Root Cause Analysis and Risk Mitigation

  1. Root Cause Analysis (RCA): is a systematic process for identifying the underlying causes of problems or events and devising an effective approach for addressing them. It involves going beyond just putting out fires to prevent recurring problems and enhance problem-solving capabilities.
  2. Purpose: The purpose of RCA is to conduct a thorough review and assessment of the reasons behind the recurrence of critical events, and to identify areas for improvement in the Care Plan. By doing so, we can reduce the likelihood of event recurrence and improve outcomes for our participants. RCA is mandatory when a participant has experienced four or more critical events within a 12-month period.
  1. Goal: The goal of RCA is to gather data, review each critical incident event, and analyze the information to identify a common denominator or cause. We then evaluate the causes and explore corrective actions to prevent reoccurrence. This may involve consulting with the MD to make changes to the care plan, providing additional services that may benefit the participant, reviewing medication management, behavioral health, and making changes to PAS agencies regarding service interruptions.
  2. Plan: An RCA plan should be developed, implemented, and monitored. It is important to note that when conducting an RCA, the Service Coordinator should not call the participant and inquire about their barriers. Rather, it is an investigative process that requires collaboration between the Service Coordinator, the participant, the PCP, and the Nurse to identify the root causes and barriers.
  3. Internal Process: A member of the Critical Incident Team will receive an email from the Incident Team at PHW with the RCA request. The CI team member will open a task in Function Portal and assign it to the Service Coordinator, with a two-week due date. The Service Coordinator will be responsible for reviewing the incidents associated with the RCA and developing and implementing a preventative plan, which will be documented in Function Portal under the “Root Cause Analysis” session.

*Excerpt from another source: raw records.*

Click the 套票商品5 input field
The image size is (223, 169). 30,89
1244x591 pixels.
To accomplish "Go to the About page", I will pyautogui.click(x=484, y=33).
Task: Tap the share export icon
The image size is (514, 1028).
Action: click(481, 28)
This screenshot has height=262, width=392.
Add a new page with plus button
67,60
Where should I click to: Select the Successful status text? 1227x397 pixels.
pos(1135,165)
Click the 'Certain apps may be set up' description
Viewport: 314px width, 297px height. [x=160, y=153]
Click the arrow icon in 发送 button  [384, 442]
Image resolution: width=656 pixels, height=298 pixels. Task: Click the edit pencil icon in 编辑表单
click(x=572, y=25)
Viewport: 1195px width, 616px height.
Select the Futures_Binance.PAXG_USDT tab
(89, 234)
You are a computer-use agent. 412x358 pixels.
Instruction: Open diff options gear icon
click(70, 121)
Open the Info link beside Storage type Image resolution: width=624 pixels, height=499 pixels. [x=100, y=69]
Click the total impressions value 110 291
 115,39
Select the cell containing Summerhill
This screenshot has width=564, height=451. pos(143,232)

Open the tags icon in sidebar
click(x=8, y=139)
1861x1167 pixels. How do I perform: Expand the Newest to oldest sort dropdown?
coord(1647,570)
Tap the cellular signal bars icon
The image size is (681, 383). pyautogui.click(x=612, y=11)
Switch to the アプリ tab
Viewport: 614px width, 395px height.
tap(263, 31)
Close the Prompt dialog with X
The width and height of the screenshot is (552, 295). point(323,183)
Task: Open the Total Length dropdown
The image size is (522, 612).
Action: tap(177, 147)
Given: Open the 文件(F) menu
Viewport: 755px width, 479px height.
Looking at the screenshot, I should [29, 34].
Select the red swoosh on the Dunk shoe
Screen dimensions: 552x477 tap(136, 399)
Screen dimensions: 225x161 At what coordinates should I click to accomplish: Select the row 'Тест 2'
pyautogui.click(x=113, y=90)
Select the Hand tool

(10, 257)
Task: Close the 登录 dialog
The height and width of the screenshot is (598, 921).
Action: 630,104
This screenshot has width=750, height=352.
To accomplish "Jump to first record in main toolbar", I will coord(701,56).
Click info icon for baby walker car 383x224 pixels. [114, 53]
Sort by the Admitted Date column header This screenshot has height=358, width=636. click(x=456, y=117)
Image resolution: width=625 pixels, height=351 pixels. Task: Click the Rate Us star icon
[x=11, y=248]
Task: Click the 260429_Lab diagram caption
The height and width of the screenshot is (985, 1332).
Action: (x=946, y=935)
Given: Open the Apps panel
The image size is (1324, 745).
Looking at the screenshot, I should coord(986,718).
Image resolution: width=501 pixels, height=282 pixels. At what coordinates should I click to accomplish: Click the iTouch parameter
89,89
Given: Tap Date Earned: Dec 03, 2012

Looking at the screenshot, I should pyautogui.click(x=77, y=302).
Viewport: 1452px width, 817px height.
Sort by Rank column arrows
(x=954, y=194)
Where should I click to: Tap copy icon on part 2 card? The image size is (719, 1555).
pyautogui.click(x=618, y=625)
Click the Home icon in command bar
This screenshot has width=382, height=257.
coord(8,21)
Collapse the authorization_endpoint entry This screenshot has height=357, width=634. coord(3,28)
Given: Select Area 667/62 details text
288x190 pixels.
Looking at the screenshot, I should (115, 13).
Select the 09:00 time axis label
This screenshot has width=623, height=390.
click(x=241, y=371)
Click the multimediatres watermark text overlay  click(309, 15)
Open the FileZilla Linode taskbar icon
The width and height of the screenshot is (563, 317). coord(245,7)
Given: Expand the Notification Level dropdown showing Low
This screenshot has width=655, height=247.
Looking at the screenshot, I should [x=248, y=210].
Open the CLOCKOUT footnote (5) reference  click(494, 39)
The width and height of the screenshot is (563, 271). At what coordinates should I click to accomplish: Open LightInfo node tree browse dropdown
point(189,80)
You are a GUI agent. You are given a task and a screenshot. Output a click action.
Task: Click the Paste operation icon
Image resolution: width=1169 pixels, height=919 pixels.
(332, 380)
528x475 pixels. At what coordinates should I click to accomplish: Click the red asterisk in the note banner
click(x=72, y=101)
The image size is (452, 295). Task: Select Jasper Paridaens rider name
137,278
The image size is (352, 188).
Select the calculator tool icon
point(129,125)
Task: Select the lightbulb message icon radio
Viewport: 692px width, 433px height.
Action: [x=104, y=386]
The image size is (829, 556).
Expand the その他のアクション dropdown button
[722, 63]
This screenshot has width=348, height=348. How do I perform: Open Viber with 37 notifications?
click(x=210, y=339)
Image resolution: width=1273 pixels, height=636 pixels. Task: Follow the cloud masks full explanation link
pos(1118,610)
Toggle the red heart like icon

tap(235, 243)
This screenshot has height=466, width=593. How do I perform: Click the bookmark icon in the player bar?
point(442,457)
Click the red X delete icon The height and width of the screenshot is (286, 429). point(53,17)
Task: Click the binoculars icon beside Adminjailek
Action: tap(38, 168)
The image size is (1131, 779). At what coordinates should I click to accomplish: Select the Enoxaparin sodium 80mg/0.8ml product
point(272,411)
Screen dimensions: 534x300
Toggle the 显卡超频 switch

    1. Once the Service Coordinator has completed the RCA, it is the Supervisor’s responsibility to review and ensure that it has been completed correctly. The CI team member will then do a final review of the RCA and mitigation efforts to ensure quality before sending it to the Incident Reviewer at PHW to close the case. It is important to note that if the CI member discovers mistakes or little to no mitigation efforts documented, they will reopen the task for the Service Coordinator to revise.